Definition of safe time

Now, suppose the current majority-replicated hybrid time leader lease expiration is replicated_ht_lease_exp. Then the safe timestamp for a read request can be computed as the maximum of:

  • Last committed Raft entry's hybrid time
  • One of:
    • If there are uncommitted entries in the Raft log: the minimum ofthe first uncommitted entry's hybrid time - ε (where ε is the smallest possible difference in hybrid time) and replicated_ht_lease_exp.
    • If there are no uncommitted entries in the Raft log: the minimum of the current hybrid time and replicated_ht_lease_exp.

In other words, the last committed entry's hybrid time is always safe to read at, but for higher hybrid times, the majority-replicated hybrid time leader lease is an upper bound. That is because we can only guarantee that no future leader will commit an entry with hybrid time less than ht if ht < replicated_ht_lease_exp.

Note that when reading from a single tablet, we never have to wait for the chosen ht_read to become safe to read at because it is chosen as such already. However, if we decide to read a consistent view of data across multiple tablets, ht_read could be chosen on one of them, and we'll have to wait for that timestamp to become safe to read at on the second tablet. This will typically happen very quickly, as the hybrid time on the second tablet's leader will be instantly updated with the propagated hybrid time from the first tablet's leader, and in the common case we will just have to wait for pending Raft log entries with hybrid times less than ht_read to be committed.

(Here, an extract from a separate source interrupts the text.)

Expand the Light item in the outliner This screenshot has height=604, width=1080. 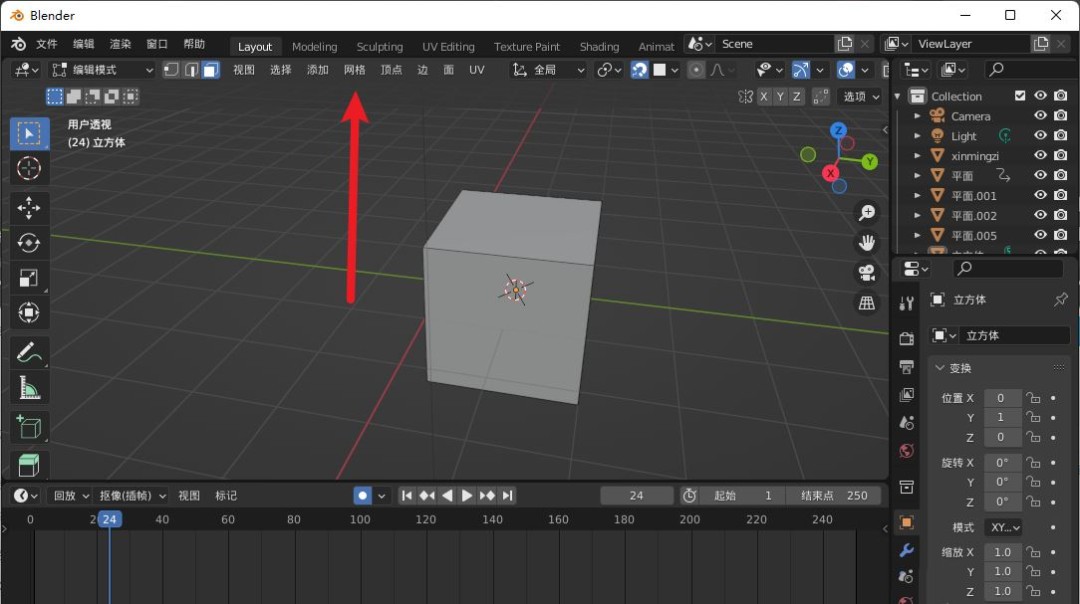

Propagating safe time from leader to followers for follower-side reads

YugabyteDB supports reads from followers to satisfy use cases that require an extremely low read latency that can only be achieved by serving read requests in the data center closest to the client. This feature comes at the expense of potentially slightly stale results, and this is a trade-off that application developers have to make. Similarly to strongly-consistent leader-side reads, follower-side read operations also have to pick a safe read timestamp.

As before, "safe time to read at" means that no future writes are supposed to change the view of the data as of the read timestamp. However, only the leader is able to compute the safe read time using the algorithm described in the previous section. Therefore, we propagate the latest safe time from leaders to followers on AppendEntries RPCs. This means, for example, that follower-side reads handled by a partitioned-away follower will see a "frozen" snapshot of the data, including values with TTL specified not timing out. When the partition is healed, the follower will start getting updates from the leader and will be able to return read results that would be very close to up-to-date.